Figure 4 shows the current-dependent lumen efficiency and luminous flux of LEDs I, II, and III. The output power of bare GaN-based blue LED was about 100 mW at 120 mA. The luminous flux of LEDs I, II, and III were 32.2, 33.16, and 33.97 lm, respectively. By texturing the phosphor structure, the enhancement of luminous flux was about 5.4% higher than that of the flat phosphor structure, and these two LEDs' correlated color temperature was 4,324 K and 4,644 K, respectively. The reason for the increment was the enhancement of utilization efficiency in blue light, so the enhancement of yellow light was absorbed and extracted by the textured phosphor structure. Simultaneously, the higher probability of photon may have escaped from a refractive index gradient of the phosphor layer. Moreover, LED II with half-spherical lens structures shows only 3% of enhancement in luminous flux, which was lower than LED III.
Figure 4. Lumen efficiency and luminous flux results. Current-dependent lumen efficiency and luminous flux of flat phosphor, half-spherical lens phosphor, and textured phosphor structures.
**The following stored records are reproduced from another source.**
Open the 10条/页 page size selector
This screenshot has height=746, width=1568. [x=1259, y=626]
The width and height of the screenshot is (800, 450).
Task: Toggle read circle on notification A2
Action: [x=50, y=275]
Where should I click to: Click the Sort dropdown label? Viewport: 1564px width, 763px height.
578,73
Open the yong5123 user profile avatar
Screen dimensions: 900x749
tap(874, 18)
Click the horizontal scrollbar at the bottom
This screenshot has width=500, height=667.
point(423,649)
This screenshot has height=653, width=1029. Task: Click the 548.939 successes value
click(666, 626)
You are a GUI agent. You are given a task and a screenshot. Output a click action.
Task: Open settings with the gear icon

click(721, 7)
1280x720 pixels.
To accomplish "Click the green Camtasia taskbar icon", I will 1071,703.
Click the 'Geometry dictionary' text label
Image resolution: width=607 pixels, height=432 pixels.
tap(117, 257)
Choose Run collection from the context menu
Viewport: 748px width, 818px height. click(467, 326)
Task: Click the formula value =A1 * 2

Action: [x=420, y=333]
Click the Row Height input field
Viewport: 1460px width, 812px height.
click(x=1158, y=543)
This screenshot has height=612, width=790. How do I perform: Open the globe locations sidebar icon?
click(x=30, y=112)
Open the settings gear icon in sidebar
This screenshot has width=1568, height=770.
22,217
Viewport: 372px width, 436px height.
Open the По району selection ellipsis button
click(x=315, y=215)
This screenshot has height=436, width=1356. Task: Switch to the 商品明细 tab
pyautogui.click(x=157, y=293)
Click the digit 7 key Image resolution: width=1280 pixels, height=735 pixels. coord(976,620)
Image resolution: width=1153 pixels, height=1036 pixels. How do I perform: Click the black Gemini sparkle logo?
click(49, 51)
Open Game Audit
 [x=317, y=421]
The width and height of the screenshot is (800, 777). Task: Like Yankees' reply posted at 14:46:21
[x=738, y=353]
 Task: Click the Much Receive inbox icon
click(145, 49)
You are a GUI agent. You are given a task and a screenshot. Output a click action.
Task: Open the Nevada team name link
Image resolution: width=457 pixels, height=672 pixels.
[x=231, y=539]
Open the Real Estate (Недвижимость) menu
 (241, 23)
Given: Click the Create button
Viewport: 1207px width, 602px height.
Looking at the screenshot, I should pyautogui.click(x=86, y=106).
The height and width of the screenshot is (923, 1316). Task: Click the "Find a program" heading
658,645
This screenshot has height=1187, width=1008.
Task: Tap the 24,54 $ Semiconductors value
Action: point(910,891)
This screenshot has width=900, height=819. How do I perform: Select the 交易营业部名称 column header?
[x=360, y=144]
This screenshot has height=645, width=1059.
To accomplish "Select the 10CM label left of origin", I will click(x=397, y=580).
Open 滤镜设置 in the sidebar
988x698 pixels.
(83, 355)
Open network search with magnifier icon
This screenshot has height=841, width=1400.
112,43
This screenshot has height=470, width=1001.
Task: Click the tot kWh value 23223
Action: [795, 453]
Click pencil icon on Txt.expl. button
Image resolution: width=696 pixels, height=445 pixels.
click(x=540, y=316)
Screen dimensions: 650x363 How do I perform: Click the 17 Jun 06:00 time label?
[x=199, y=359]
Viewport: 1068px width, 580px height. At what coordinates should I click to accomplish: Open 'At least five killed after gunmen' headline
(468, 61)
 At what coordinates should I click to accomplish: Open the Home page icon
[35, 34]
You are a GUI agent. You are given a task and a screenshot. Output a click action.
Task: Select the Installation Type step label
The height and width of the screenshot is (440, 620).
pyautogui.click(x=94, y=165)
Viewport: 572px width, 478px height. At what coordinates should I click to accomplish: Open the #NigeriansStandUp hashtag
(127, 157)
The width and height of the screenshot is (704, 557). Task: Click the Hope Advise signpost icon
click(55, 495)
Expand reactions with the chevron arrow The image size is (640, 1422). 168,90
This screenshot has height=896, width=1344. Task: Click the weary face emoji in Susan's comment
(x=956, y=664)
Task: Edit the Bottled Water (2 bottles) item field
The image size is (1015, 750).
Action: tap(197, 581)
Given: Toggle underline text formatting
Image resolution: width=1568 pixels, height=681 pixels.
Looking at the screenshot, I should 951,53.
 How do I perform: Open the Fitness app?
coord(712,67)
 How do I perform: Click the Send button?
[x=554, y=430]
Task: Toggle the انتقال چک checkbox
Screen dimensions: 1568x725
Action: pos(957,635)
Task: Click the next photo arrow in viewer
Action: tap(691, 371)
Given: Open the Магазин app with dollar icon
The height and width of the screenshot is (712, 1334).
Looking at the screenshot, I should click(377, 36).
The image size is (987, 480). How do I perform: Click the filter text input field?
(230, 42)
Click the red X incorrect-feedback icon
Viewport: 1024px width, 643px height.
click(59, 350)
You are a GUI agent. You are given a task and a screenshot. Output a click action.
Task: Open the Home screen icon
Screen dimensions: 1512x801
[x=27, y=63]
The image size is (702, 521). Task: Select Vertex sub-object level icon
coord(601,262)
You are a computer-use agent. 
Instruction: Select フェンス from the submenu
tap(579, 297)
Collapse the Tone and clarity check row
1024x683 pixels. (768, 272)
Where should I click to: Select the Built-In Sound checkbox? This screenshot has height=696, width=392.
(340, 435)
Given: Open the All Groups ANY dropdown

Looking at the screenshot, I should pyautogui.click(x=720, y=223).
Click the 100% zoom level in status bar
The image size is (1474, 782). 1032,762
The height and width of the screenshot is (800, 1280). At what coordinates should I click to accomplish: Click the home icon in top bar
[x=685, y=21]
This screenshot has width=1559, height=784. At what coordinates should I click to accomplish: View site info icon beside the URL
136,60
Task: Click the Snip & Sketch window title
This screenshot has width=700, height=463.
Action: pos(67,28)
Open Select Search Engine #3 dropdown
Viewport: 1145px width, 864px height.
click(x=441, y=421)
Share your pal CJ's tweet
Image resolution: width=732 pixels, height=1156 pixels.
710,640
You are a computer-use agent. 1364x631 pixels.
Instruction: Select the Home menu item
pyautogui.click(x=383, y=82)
In order to confirm whether the enhancement of light scattering of the textured phosphor structure will affect the change of far-field emission pattern, we further measured the far-field emission of LEDs I, II, and III, as shown in Figure 5. The flat phosphor and half-spherical lens structures package shows almost the same view angle at the full width at half maximum (68° and 70°). However, the view angle of the textured phosphor package was enlarged to 87° because the total internal reflection is significantly suppressed by the textured phosphor structure. With the smaller package volume, brighter output, and larger view angle, the textured phosphor package shows more potential applications to conventional white LED package.
Figure 5. Far-field emission measurement. Measurement of far-field emission pattern of flat phosphor, half-spherical lens phosphor, and textured phosphor structures.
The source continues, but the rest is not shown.